Nearly as strong and well as ever, Adam Rust heard Garde’s excited and desperate tale of Goody’s capture with an indignation which far outran her own. He failed to realize, at first, the full import of Goody’s position. Then, as Garde made him understand the almost inevitable execution, staring this old woman-friend in the face, at the end of a trial from which Truth would fly moaning, with her hands to her ears, the rover would have buckled on his sword and gone to batter down the jail to set the old wise woman free, had his sweetheart not restrained him with all her powers of dissuasion.
“Oh, we have got to be far more clever than that,” she said. “We have got to get her out of there quietly—so quietly that we can get her away—a long way off, before the awful crowds shall find it out. Help me to do this. Help me to get her out cunningly, or we shall fail—and to-night it will all be too late.”
“Couldn’t the Governor pardon her out?” said Adam. “Why has he gone away at such a time? Here, couldn’t Mrs. Phipps write a pardon? We could take it to the jailer, and try him. If he then refused to release our friend, we could try with a little gold in his hand. Mrs. Phipps—Mrs. Phipps,” he called to the Captain’s wife.
The plump little woman would have done anything on earth for Adam—her boy—and for Garde, whom she loved no less, but she shook her head at this new proposal. The potentialities of the position in which William’s sudden elevation had placed her still gave her a little fright to contemplate. She knew nothing of the powers of a Governor, still less of those of a Governor’s wife.

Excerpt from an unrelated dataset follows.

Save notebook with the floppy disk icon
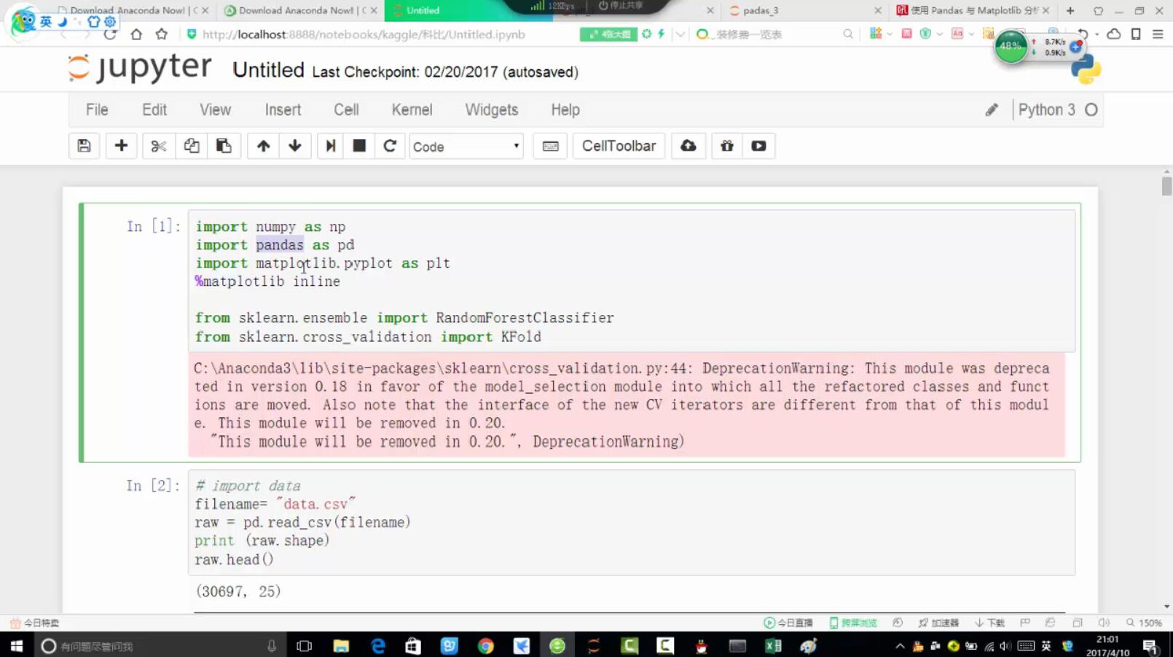 tap(84, 147)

“I would be glad to do this thing, dear Adam,” she said, “for your sake, or Garde’s, or even for old Goody herself, but can I? Would I dare? I fear you hardly know the temper of these people on this question of witches. They are mad.”
“Try it,” said Adam. “We can do no less than to give it a trial. The jailer will know of no reason for limiting the Governor’s prerogatives, nor even those of his good wife. Write what I shall dictate, and let us make the attempt. A bit of boldness is often as good as an army.”

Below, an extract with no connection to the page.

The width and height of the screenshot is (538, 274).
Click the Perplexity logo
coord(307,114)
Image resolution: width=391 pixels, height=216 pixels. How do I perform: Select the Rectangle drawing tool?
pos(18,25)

Never able to resist when Adam begged or even suggested, Goodwife Phipps wrote, as he directed, one of the most sweeping and imperious pardons ever reduced to cold language. This being duly sanded, and approved, Rust folded it up and placed it safely in his pocket.
“Now then, John Rosella,” he said to Garde, who blushed prettily, in spite of her many conflicting emotions, “even supposing this works its charm, we have only then made a good beginning. I must have a horse on which to convey old Goody out of the reach of harm, when they find she has slipped between their fingers. And the horse must be my own. No more borrowed horses will do for me. Therefore content your mind, sweetheart, while I go forth to make my needed purchases.”
He kissed her, while Goodwife Phipps bustled off importantly about her duties, and reassuring her that all should yet be well for Goody, he went out into the glorious sunlight, and felt his old-time vigor spring forward—from the warmth and the joyousness of Nature—to meet him.
But the matter of finding a horse in Boston was not one to be disposed of lightly. He hunted far and wide, for of those which were offered for sale, many were old, a few were lame and others were vicious. These latter he would have liked, for himself, since they challenged him, their spirit against his, but foregoing the pleasant anticipation of a battle royal, he rejected offers right and left, until he had used up the morning completely, and at length felt obliged to be satisfied with a somewhat undersized bay, who nevertheless seemed strong and otherwise fit for the business in hand.